Stored items
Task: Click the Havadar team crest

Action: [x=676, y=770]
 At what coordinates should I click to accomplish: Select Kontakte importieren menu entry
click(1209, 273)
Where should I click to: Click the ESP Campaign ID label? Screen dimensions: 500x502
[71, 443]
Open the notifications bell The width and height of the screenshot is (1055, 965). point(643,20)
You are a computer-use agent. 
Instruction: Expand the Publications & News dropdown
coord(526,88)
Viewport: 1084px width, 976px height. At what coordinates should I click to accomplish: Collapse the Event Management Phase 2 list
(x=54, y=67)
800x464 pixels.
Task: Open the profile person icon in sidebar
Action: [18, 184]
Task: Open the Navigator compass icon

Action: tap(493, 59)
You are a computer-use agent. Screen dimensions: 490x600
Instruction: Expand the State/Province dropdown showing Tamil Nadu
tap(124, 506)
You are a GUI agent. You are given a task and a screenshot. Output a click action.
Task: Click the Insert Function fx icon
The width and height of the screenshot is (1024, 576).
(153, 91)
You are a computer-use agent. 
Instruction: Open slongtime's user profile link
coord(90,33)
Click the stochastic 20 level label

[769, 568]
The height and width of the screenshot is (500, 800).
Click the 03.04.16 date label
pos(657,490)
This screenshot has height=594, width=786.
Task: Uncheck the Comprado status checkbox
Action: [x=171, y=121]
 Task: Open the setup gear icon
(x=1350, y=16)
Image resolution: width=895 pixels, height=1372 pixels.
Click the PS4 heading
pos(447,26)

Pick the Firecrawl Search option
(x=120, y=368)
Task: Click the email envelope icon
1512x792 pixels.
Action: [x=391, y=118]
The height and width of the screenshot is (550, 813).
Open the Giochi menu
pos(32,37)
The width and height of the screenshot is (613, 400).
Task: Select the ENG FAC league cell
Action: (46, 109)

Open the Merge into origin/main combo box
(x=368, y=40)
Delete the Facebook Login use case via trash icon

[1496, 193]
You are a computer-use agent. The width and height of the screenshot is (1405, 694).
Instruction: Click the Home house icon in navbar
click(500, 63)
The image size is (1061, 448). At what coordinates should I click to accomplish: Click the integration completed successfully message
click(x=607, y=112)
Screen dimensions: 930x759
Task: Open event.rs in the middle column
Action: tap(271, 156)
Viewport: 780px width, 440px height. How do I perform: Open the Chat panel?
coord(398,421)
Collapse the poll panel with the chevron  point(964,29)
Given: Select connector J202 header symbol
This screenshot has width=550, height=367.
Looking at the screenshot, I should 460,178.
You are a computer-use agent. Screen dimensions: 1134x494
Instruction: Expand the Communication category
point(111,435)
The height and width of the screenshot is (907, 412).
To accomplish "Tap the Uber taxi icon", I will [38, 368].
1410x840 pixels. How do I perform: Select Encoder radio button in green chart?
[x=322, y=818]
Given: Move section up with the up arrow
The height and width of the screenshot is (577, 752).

Exercise goal: Could you please retype the lines from the start of the data through the line with "Task: Click the Insert Function fx icon", both included, and nothing else?

Result for this task:
Task: Click the Havadar team crest

Action: [x=676, y=770]
 At what coordinates should I click to accomplish: Select Kontakte importieren menu entry
click(1209, 273)
Where should I click to: Click the ESP Campaign ID label? Screen dimensions: 500x502
[71, 443]
Open the notifications bell The width and height of the screenshot is (1055, 965). point(643,20)
You are a computer-use agent. 
Instruction: Expand the Publications & News dropdown
coord(526,88)
Viewport: 1084px width, 976px height. At what coordinates should I click to accomplish: Collapse the Event Management Phase 2 list
(x=54, y=67)
800x464 pixels.
Task: Open the profile person icon in sidebar
Action: [18, 184]
Task: Open the Navigator compass icon

Action: tap(493, 59)
You are a computer-use agent. Screen dimensions: 490x600
Instruction: Expand the State/Province dropdown showing Tamil Nadu
tap(124, 506)
You are a GUI agent. You are given a task and a screenshot. Output a click action.
Task: Click the Insert Function fx icon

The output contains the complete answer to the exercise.